TERASBATAM.ID — Komisi Pengawas Persaingan Usaha (KPPU) memutuskan untuk melanjutkan perkara keterlambatan notifikasi akuisisi yang melibatkan Docomo Inc ke tahap pemeriksaan cepat. Langkah ini diambil setelah perusahaan telekomunikasi asal Jepang tersebut mengakui seluruh substansi laporan dugaan pelanggaran dalam persidangan yang digelar di Jakarta, Selasa (7/4/2026).
Sidang perkara dengan nomor register 16/KPPU-M/2025 tersebut dipimpin oleh Anggota KPPU Mohammad Reza selaku Ketua Majelis Komisi, didampingi Hilman Pujana dan Eugenia Mardanugraha sebagai Anggota Majelis.

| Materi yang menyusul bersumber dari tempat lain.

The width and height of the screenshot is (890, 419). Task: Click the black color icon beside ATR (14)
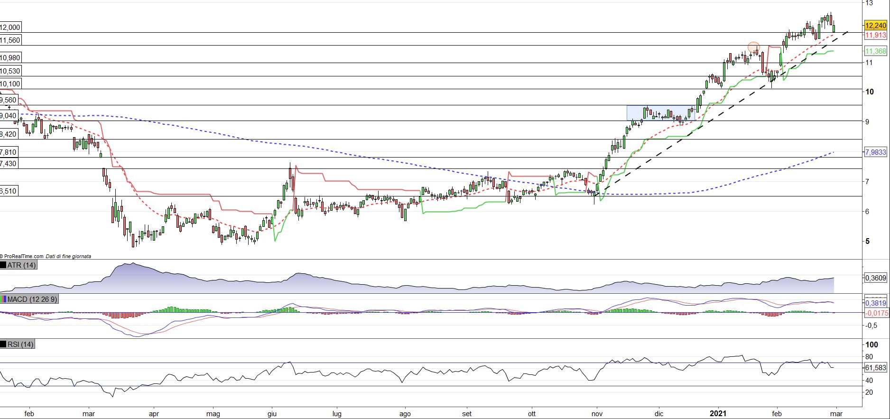click(x=3, y=265)
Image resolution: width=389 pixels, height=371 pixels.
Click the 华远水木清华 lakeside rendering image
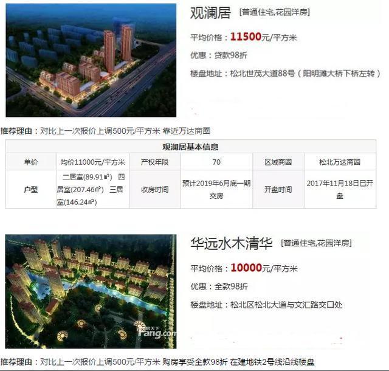pyautogui.click(x=91, y=291)
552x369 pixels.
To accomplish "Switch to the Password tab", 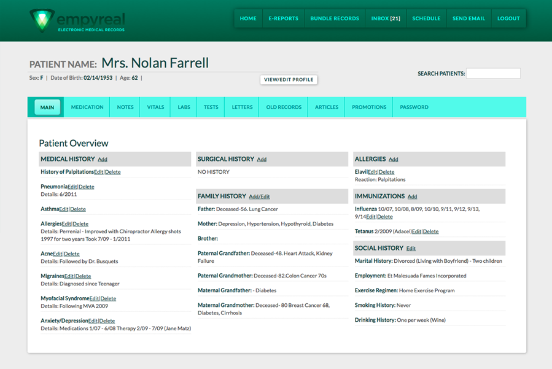I will tap(414, 107).
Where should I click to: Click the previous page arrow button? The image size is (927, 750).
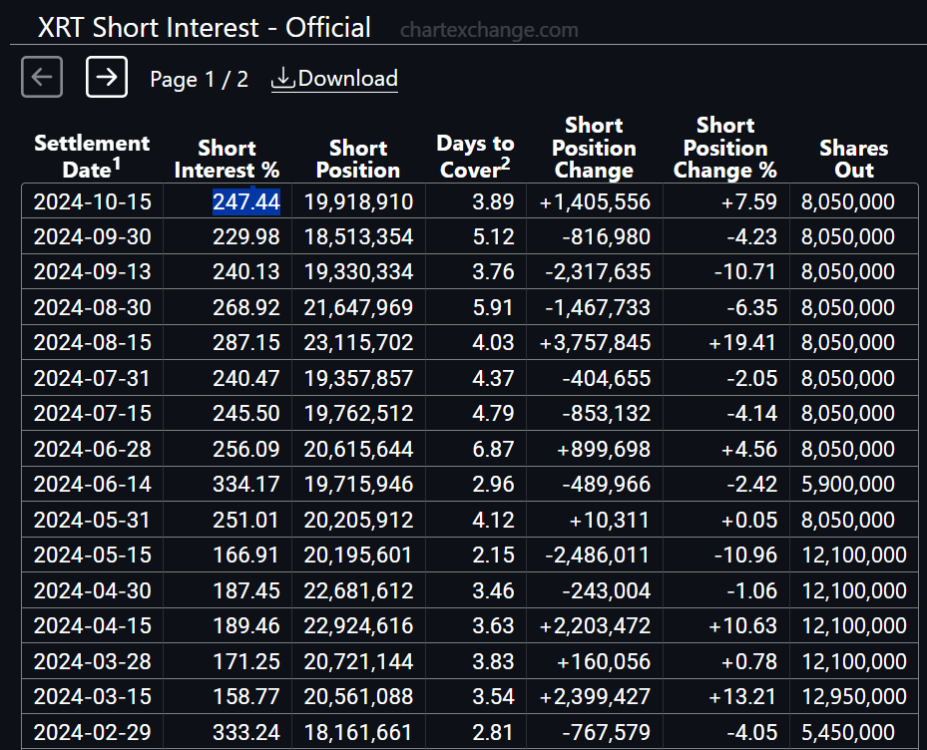click(x=42, y=77)
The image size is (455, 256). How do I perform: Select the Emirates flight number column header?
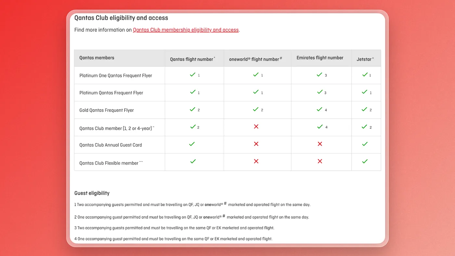[320, 58]
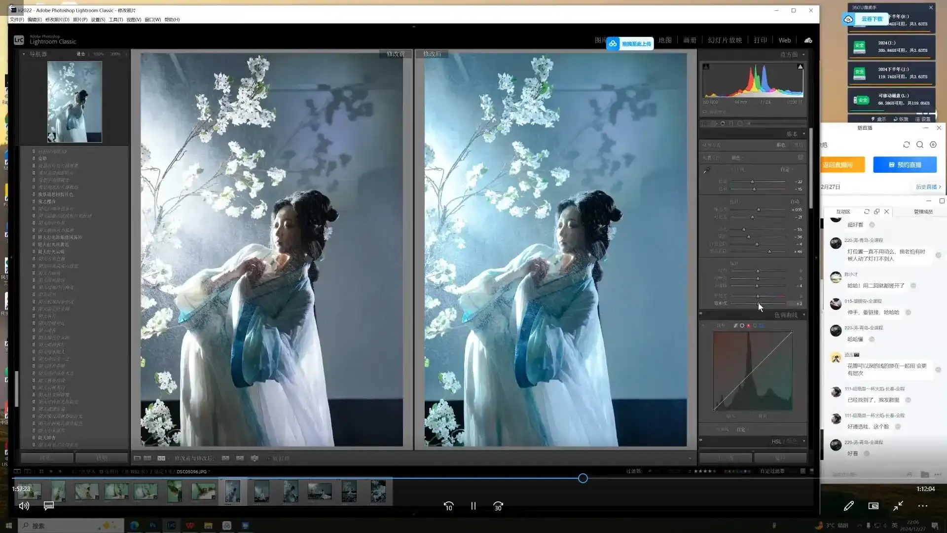
Task: Skip forward 30 seconds in video
Action: [498, 506]
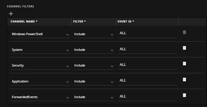
Task: Change the Include filter for System row
Action: click(94, 50)
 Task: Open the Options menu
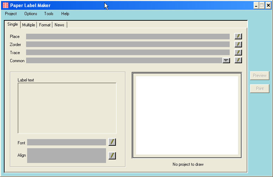pyautogui.click(x=31, y=14)
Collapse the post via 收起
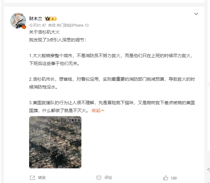The height and width of the screenshot is (183, 210). point(96,110)
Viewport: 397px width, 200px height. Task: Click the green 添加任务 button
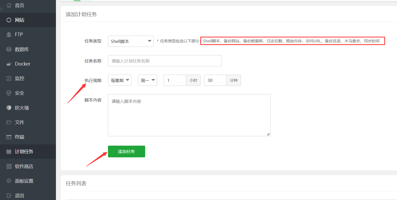126,151
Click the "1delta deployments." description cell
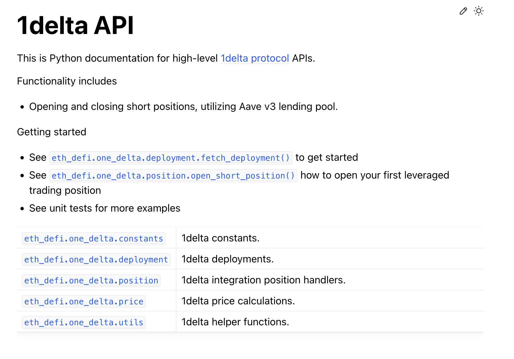 (227, 259)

Dalam persidangan tersebut, kuasa hukum Docomo Inc menyatakan menerima dan mengakui Laporan Dugaan Pelanggaran (LDP) yang disampaikan oleh tim investigator KPPU. Pengakuan ini merujuk pada keterlambatan pemberitahuan (notifikasi) secara resmi kepada otoritas persaingan usaha di Indonesia terkait aksi korporasi akuisisi yang dilakukan perusahaan.
Permohonan Keringanan
Meski mengakui kesalahan prosedur, pihak Docomo mengajukan permohonan keringanan sanksi kepada Majelis Komisi. Ada beberapa pertimbangan yang diajukan, di antaranya sikap kooperatif perusahaan selama masa penyelidikan dan pemeriksaan berlangsung.
Selain itu, pihak Terlapor berargumen bahwa keterlambatan notifikasi tersebut murni masalah administratif dan tidak menimbulkan dampak antipersaingan atau monopoli pada pasar yang relevan di Indonesia. Docomo juga menegaskan telah menunjukkan itikad baik dan transparansi sepanjang proses hukum berjalan.
Agenda Selanjutnya
Menanggapi pengakuan tersebut, Majelis Komisi menetapkan perkara ini berlanjut ke tahap pemeriksaan cepat guna efisiensi waktu persidangan. Berdasarkan jadwal, sidang berikutnya akan dilaksanakan pada Senin (13/4/2026) mendatang dengan agenda pemeriksaan Terlapor.
Sesuai regulasi persaingan usaha di Indonesia, setiap aksi korporasi berupa penggabungan, peleburan, atau pengambilalihan saham perusahaan (akuisisi) yang memenuhi batasan nilai aset atau penjualan tertentu wajib dilaporkan kepada KPPU paling lambat 30 hari kerja sejak transaksi berlaku efektif secara yuridis. Keterlambatan atas laporan ini dapat berujung pada sanksi denda administratif bagi pelaku usaha.